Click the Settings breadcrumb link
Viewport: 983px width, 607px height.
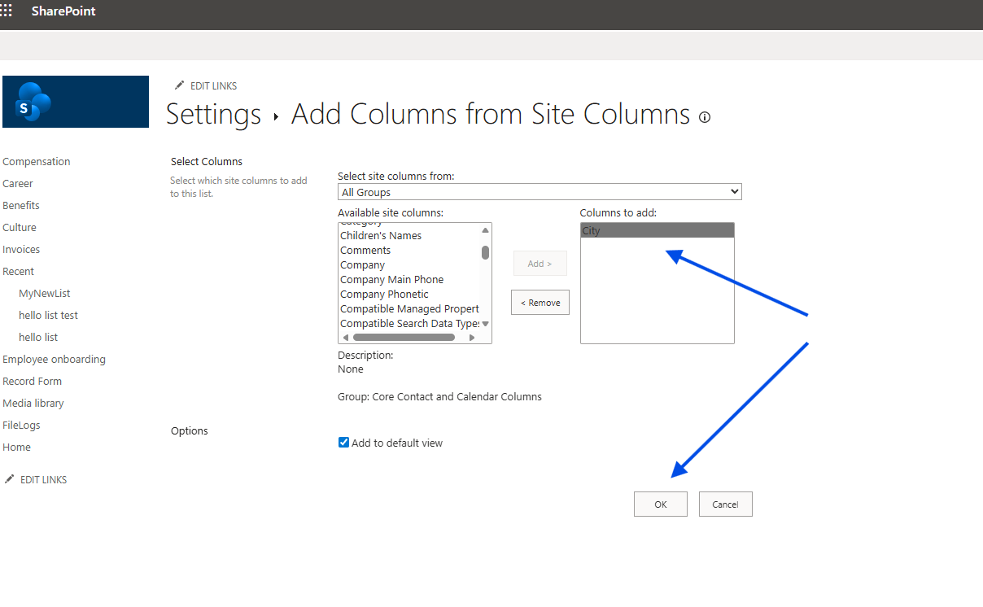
_____
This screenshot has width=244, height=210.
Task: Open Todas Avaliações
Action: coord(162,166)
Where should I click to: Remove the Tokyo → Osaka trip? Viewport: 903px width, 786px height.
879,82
_____
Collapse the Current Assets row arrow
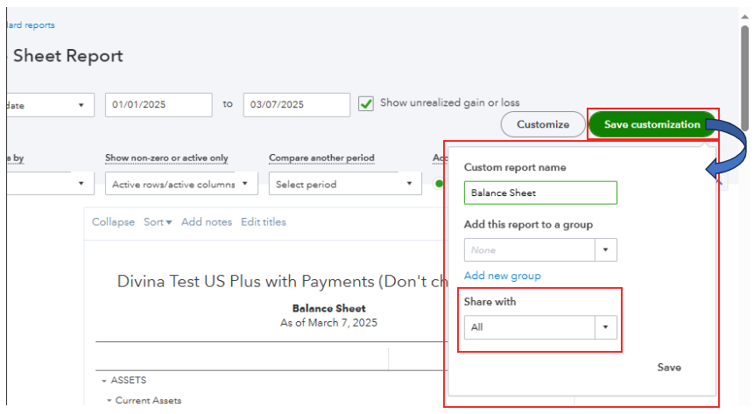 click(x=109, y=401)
_____
= TASK INSTRUCTIONS =
In the listing above, find the line containing "Click the Settings breadcrumb link" and the line containing "Viewport: 983px width, 607px height.". Output them and every line between, exactly, and nothing else.

= TASK OUTPUT =
Click the Settings breadcrumb link
Viewport: 983px width, 607px height.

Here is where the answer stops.